The context object often acts as a little
façade to hide the complexity of the rest of the pattern, and in addition
it will often be the controller that manages the operation of the pattern.
Initially, it seemed to me that these were not really essential to the
implementation, use and understanding of the pattern. However, I remembered one
of the more dramatic statements made in the GoF: “prefer composition to
inheritance.” The context object allows you to use the pattern in a
composition, and that may be it’s primary value.
1) The great value of exceptions is the
unification of error reporting: a standard mechanism by which to report errors,
rather than the popourri of ignorable approaches that we had in C (and thus,
C++, which only adds exceptions to the mix, and doesn't make it the exclusive
approach). The big advantage Java has over C++ is that exceptions are the only
way to report errors.
2) "Ignorable" in the previous paragraph
is the other issue. The theory is that if the compiler forces the programmer to
either handle the exception or pass it on in an exception specification, then
the programmer's attention will always be brought back to the possibility of
errors and they will thus properly take care of them.
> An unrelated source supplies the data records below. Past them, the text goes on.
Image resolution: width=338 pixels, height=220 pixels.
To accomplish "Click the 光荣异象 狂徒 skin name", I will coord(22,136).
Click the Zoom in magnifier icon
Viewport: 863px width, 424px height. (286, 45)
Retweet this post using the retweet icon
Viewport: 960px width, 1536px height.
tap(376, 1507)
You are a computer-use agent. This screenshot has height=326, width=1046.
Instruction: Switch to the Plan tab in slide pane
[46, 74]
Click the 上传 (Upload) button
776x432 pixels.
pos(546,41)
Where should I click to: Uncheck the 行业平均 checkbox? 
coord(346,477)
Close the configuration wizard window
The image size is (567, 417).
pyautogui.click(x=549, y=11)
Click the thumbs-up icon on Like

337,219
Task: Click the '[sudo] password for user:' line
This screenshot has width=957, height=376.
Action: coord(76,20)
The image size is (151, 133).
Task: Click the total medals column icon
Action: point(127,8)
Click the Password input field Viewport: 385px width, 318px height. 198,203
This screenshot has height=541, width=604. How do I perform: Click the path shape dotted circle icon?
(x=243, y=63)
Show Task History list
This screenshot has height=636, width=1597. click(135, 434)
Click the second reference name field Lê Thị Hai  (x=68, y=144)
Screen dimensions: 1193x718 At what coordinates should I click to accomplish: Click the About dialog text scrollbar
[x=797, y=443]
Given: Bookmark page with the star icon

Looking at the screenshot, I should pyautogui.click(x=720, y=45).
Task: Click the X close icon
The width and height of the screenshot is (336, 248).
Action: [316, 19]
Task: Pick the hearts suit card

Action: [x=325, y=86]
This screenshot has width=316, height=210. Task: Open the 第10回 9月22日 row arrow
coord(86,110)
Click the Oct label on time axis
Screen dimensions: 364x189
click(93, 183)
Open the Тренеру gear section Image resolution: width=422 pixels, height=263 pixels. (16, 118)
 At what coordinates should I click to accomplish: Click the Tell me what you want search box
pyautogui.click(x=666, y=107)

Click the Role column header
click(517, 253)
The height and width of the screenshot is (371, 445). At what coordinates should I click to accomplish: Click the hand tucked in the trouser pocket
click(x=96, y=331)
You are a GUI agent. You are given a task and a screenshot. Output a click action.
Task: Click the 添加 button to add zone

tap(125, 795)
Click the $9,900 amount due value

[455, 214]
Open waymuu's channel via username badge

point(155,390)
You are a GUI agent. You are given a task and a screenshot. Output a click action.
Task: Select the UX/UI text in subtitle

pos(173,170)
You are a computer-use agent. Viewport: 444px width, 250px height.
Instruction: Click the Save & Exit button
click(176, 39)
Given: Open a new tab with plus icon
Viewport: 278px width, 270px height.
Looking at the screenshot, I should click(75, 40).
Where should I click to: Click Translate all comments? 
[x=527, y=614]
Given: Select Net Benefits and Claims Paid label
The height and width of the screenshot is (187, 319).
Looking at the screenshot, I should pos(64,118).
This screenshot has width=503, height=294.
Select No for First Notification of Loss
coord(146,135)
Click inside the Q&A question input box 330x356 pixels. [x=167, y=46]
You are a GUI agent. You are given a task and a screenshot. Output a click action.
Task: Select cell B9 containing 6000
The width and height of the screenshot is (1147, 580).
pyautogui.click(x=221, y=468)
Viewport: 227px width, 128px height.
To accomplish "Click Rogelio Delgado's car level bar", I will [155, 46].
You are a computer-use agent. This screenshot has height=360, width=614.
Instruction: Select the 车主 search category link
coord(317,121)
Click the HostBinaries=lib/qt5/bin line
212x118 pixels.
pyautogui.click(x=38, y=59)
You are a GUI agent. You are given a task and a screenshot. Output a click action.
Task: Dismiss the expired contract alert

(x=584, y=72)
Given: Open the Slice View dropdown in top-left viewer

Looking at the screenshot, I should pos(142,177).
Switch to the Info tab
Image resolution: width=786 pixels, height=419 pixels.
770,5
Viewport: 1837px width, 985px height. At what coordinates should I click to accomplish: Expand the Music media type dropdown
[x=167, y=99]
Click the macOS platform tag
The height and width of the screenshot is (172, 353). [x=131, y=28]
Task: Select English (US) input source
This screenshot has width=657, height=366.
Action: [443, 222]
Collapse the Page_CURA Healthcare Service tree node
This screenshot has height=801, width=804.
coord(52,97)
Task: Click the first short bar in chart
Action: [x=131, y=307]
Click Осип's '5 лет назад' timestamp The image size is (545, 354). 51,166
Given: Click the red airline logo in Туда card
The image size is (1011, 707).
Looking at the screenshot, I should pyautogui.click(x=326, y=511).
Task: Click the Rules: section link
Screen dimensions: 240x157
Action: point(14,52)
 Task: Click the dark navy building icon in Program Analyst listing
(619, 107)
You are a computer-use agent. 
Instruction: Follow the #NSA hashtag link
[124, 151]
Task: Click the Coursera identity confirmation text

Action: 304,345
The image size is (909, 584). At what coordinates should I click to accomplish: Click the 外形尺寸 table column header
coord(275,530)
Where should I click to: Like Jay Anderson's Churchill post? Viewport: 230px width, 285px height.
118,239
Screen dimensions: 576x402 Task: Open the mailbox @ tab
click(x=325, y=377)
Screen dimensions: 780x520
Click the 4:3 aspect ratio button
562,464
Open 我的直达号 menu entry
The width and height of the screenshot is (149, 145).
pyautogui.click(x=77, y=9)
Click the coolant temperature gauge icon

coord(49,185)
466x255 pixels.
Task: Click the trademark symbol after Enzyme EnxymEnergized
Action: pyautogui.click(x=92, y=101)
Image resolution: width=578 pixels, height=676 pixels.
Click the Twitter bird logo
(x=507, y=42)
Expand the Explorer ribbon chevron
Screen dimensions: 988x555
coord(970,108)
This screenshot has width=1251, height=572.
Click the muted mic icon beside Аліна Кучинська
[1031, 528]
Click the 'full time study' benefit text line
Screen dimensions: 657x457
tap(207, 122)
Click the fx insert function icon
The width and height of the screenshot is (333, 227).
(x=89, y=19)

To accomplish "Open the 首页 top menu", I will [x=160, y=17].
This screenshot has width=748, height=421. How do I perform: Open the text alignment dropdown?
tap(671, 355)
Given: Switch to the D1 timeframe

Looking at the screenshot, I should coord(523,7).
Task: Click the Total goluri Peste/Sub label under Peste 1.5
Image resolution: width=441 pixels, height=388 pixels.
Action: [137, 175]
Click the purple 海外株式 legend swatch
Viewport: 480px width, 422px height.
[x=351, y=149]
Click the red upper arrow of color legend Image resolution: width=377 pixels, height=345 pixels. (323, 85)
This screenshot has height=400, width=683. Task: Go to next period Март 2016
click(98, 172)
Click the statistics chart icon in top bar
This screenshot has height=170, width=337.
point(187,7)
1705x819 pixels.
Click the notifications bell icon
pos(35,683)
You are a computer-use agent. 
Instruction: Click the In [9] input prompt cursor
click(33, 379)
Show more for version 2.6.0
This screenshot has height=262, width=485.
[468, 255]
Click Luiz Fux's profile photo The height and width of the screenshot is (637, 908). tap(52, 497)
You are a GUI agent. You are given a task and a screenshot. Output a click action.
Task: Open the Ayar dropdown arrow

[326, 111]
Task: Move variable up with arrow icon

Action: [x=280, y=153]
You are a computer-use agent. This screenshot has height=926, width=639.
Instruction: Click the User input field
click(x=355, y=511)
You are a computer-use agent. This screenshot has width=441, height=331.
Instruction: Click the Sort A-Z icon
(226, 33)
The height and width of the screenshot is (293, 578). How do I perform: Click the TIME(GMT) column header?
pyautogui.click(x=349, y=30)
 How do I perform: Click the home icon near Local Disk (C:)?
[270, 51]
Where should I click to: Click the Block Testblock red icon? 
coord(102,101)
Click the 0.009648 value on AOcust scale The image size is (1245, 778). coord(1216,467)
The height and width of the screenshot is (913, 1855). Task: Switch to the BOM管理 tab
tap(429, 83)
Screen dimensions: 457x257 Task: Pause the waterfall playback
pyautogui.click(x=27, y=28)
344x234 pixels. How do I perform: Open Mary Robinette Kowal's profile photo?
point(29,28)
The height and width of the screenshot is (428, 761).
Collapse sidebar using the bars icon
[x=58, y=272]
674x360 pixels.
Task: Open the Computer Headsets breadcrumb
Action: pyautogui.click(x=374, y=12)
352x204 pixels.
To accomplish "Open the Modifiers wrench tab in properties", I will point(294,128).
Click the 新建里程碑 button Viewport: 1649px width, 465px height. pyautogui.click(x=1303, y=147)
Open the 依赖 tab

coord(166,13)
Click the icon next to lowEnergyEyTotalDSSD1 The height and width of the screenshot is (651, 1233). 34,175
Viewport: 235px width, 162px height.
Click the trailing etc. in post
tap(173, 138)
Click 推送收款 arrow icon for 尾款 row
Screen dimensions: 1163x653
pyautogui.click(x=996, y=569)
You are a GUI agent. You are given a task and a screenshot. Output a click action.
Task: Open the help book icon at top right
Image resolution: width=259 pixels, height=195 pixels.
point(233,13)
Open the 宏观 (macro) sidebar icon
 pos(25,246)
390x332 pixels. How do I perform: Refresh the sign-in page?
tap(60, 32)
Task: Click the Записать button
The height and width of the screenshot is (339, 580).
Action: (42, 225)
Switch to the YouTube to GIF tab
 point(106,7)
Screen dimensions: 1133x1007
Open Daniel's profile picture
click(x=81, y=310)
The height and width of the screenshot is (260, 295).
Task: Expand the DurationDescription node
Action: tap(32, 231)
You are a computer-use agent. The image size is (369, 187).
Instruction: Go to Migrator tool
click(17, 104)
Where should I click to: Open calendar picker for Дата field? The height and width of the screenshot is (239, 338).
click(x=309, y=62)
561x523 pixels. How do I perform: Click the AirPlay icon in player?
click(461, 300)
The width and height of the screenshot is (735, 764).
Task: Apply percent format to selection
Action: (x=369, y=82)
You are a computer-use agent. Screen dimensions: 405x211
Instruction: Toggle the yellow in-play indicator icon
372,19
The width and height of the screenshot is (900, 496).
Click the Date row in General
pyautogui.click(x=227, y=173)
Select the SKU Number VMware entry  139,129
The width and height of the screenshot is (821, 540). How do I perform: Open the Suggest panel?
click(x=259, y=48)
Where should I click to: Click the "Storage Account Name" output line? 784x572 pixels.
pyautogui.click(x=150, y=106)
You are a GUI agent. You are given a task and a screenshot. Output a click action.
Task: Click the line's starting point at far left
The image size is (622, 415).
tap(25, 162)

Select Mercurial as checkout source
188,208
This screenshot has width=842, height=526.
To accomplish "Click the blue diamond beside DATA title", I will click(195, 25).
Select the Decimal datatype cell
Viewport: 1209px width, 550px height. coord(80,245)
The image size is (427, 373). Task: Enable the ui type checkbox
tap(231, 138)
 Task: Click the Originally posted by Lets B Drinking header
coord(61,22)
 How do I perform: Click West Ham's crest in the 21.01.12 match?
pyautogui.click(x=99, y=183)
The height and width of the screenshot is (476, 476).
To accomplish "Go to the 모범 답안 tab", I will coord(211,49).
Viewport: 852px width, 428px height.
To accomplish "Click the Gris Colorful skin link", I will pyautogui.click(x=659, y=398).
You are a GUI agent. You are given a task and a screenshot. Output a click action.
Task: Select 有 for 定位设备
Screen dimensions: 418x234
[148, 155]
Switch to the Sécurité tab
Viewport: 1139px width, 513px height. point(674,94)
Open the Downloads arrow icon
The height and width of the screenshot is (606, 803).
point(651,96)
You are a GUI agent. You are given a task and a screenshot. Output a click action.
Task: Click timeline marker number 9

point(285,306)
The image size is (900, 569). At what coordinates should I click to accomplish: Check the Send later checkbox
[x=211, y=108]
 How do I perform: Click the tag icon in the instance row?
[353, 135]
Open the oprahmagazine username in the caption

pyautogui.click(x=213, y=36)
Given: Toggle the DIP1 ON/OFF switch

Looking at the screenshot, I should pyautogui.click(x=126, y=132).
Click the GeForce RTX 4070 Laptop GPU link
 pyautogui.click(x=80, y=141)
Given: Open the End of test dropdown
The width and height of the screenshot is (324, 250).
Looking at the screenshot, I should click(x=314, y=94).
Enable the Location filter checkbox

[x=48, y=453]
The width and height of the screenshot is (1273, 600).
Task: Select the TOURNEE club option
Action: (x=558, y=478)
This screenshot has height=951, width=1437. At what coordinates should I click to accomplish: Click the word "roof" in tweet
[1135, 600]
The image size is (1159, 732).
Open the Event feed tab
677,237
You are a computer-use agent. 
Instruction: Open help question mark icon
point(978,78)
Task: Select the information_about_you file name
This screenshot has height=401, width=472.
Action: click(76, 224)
I think the problem is
that this is an untested assumption we're making as language designers that
falls into the field of psychology. My theory is that when someone is trying to
do something and you are constantly prodding them with annoyances, they will use
the quickest device available to make those annoyances go away so they can get
their thing done, perhaps assuming they'll go back and take out the device
later. I discovered I had done this in the first edition of Thinking in
Java:
... } catch (SomeKindOfException e) {}
And then more or less forgot it until the
rewrite. How many people thought this was a good example and followed it? Martin
Fowler began seeing the same kind of code, and realized people were stubbing out
exceptions and then they were disappearing. The overhead of checked exceptions
was having the opposite effect of what was intended, something that can happen
when you experiment (and I now believe that checked exceptions were an
experiment based on what someone thought was a good idea, and which I believed
was a good idea until recently).
When I started using Python, all the
exceptions appeared, none were accidentally "disappeared." If you *want* to
catch an exception, you can, but you aren't forced to write reams of code all
the time just to be passing the exceptions around. They go up to where you want
to catch them, or they go all the way out if you forget (and thus they remind
you) but they don't vanish, which is the worst of all possible cases. I now
believe that checked exceptions encourage people to make them vanish. Plus they
make much less readable code.
In the end, I think we must realize the
experimental nature of exceptions and look at them carefully before assuming
that everything about exceptions in Java are good. I believe that having a
single mechanism for handling errors is excellent, and I believe that using a
separate channel (the exception handling mechanism) for moving the exceptions
around is good. But I do remember one of the early arguments for exception
handling in C++ was that it would allow the programmer to separate the sections
of code where you just wanted to get work done from the sections where you
handled errors, and it seems to me that checked exceptions do not do this;
instead, they tend to intrude (a lot) into your "normal working code" and thus
are a step backwards. My experience with Python exceptions supports this, and
unless I get turned around on this issue I intend to put a lot more
RuntimeExceptions into my Java code.
[1] This
is a tongue-in-cheek reference to an event in China after the death of Mao-Tze
Tung, when four persons including Mao’s widow made a power play, and were
demonized by the Chinese Communist Party under that name.